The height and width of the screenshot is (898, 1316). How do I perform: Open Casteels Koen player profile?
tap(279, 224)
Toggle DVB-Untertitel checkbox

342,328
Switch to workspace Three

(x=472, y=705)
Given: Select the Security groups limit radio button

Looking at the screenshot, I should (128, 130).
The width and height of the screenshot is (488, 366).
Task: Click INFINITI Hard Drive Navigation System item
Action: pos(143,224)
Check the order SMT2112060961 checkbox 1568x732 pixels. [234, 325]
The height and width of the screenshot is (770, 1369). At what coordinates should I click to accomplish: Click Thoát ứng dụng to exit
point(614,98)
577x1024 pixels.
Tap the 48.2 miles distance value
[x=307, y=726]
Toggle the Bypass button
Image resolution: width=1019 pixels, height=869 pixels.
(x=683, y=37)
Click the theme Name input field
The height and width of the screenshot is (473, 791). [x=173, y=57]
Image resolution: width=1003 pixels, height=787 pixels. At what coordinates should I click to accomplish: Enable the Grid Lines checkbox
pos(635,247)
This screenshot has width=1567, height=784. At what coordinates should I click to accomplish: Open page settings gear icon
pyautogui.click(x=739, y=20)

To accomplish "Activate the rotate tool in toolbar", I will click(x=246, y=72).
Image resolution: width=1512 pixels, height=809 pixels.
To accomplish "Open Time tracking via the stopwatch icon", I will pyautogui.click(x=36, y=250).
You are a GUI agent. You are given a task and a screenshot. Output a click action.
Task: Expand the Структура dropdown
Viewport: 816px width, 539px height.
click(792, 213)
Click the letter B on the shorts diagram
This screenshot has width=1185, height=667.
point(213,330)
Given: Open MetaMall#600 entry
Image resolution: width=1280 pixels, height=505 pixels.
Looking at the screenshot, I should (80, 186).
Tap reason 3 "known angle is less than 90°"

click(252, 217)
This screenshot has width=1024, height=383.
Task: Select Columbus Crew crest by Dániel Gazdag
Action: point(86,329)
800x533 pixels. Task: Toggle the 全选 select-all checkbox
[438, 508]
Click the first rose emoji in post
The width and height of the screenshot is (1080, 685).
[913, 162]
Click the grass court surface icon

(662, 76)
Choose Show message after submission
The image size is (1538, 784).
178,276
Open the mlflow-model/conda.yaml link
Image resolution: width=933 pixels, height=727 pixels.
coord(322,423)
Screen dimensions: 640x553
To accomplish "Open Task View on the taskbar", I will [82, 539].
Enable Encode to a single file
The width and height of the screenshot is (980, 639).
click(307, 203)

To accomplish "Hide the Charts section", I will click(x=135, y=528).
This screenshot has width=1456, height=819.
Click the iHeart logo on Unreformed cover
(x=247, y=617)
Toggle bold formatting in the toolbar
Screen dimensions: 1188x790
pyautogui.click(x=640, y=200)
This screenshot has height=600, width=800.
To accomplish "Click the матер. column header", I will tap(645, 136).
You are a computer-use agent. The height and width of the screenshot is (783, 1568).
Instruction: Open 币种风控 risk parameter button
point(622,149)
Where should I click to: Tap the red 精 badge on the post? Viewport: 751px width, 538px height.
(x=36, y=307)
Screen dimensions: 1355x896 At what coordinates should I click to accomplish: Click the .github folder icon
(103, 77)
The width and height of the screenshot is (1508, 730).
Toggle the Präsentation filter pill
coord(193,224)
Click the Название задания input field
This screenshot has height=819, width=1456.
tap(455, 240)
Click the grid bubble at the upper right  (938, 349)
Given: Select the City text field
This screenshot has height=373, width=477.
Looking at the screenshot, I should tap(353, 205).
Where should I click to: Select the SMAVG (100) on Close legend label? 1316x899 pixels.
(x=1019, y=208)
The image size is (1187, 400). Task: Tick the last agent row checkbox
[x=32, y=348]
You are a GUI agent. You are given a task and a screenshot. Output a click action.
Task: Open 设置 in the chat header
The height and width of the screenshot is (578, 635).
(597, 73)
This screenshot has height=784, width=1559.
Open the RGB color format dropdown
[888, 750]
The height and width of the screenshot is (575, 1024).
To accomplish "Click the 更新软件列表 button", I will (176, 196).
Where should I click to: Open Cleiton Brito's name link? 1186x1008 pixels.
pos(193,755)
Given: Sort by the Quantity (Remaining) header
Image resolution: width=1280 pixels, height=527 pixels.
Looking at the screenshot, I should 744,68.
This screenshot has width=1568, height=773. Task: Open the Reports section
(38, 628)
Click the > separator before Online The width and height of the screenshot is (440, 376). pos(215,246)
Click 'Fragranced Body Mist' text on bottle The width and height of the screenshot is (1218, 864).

************

= The problem =
Reproduce all of the lines above verbatim, from the first to the last, without changing anything.

= Solution to this exercise =
The height and width of the screenshot is (898, 1316). How do I perform: Open Casteels Koen player profile?
tap(279, 224)
Toggle DVB-Untertitel checkbox

342,328
Switch to workspace Three

(x=472, y=705)
Given: Select the Security groups limit radio button

Looking at the screenshot, I should (128, 130).
The width and height of the screenshot is (488, 366).
Task: Click INFINITI Hard Drive Navigation System item
Action: pos(143,224)
Check the order SMT2112060961 checkbox 1568x732 pixels. [234, 325]
The height and width of the screenshot is (770, 1369). At what coordinates should I click to accomplish: Click Thoát ứng dụng to exit
point(614,98)
577x1024 pixels.
Tap the 48.2 miles distance value
[x=307, y=726]
Toggle the Bypass button
Image resolution: width=1019 pixels, height=869 pixels.
(x=683, y=37)
Click the theme Name input field
The height and width of the screenshot is (473, 791). [x=173, y=57]
Image resolution: width=1003 pixels, height=787 pixels. At what coordinates should I click to accomplish: Enable the Grid Lines checkbox
pos(635,247)
This screenshot has width=1567, height=784. At what coordinates should I click to accomplish: Open page settings gear icon
pyautogui.click(x=739, y=20)

To accomplish "Activate the rotate tool in toolbar", I will click(x=246, y=72).
Image resolution: width=1512 pixels, height=809 pixels.
To accomplish "Open Time tracking via the stopwatch icon", I will pyautogui.click(x=36, y=250).
You are a GUI agent. You are given a task and a screenshot. Output a click action.
Task: Expand the Структура dropdown
Viewport: 816px width, 539px height.
click(792, 213)
Click the letter B on the shorts diagram
This screenshot has width=1185, height=667.
point(213,330)
Given: Open MetaMall#600 entry
Image resolution: width=1280 pixels, height=505 pixels.
Looking at the screenshot, I should (80, 186).
Tap reason 3 "known angle is less than 90°"

click(252, 217)
This screenshot has width=1024, height=383.
Task: Select Columbus Crew crest by Dániel Gazdag
Action: point(86,329)
800x533 pixels. Task: Toggle the 全选 select-all checkbox
[438, 508]
Click the first rose emoji in post
The width and height of the screenshot is (1080, 685).
[913, 162]
Click the grass court surface icon

(662, 76)
Choose Show message after submission
The image size is (1538, 784).
178,276
Open the mlflow-model/conda.yaml link
Image resolution: width=933 pixels, height=727 pixels.
coord(322,423)
Screen dimensions: 640x553
To accomplish "Open Task View on the taskbar", I will [82, 539].
Enable Encode to a single file
The width and height of the screenshot is (980, 639).
click(307, 203)

To accomplish "Hide the Charts section", I will click(x=135, y=528).
This screenshot has width=1456, height=819.
Click the iHeart logo on Unreformed cover
(x=247, y=617)
Toggle bold formatting in the toolbar
Screen dimensions: 1188x790
pyautogui.click(x=640, y=200)
This screenshot has height=600, width=800.
To accomplish "Click the матер. column header", I will tap(645, 136).
You are a computer-use agent. The height and width of the screenshot is (783, 1568).
Instruction: Open 币种风控 risk parameter button
point(622,149)
Where should I click to: Tap the red 精 badge on the post? Viewport: 751px width, 538px height.
(x=36, y=307)
Screen dimensions: 1355x896 At what coordinates should I click to accomplish: Click the .github folder icon
(103, 77)
The width and height of the screenshot is (1508, 730).
Toggle the Präsentation filter pill
coord(193,224)
Click the Название задания input field
This screenshot has height=819, width=1456.
tap(455, 240)
Click the grid bubble at the upper right  (938, 349)
Given: Select the City text field
This screenshot has height=373, width=477.
Looking at the screenshot, I should tap(353, 205).
Where should I click to: Select the SMAVG (100) on Close legend label? 1316x899 pixels.
(x=1019, y=208)
The image size is (1187, 400). Task: Tick the last agent row checkbox
[x=32, y=348]
You are a GUI agent. You are given a task and a screenshot. Output a click action.
Task: Open 设置 in the chat header
The height and width of the screenshot is (578, 635).
(597, 73)
This screenshot has height=784, width=1559.
Open the RGB color format dropdown
[888, 750]
The height and width of the screenshot is (575, 1024).
To accomplish "Click the 更新软件列表 button", I will (176, 196).
Where should I click to: Open Cleiton Brito's name link? 1186x1008 pixels.
pos(193,755)
Given: Sort by the Quantity (Remaining) header
Image resolution: width=1280 pixels, height=527 pixels.
Looking at the screenshot, I should 744,68.
This screenshot has width=1568, height=773. Task: Open the Reports section
(38, 628)
Click the > separator before Online The width and height of the screenshot is (440, 376). pos(215,246)
Click 'Fragranced Body Mist' text on bottle The width and height of the screenshot is (1218, 864).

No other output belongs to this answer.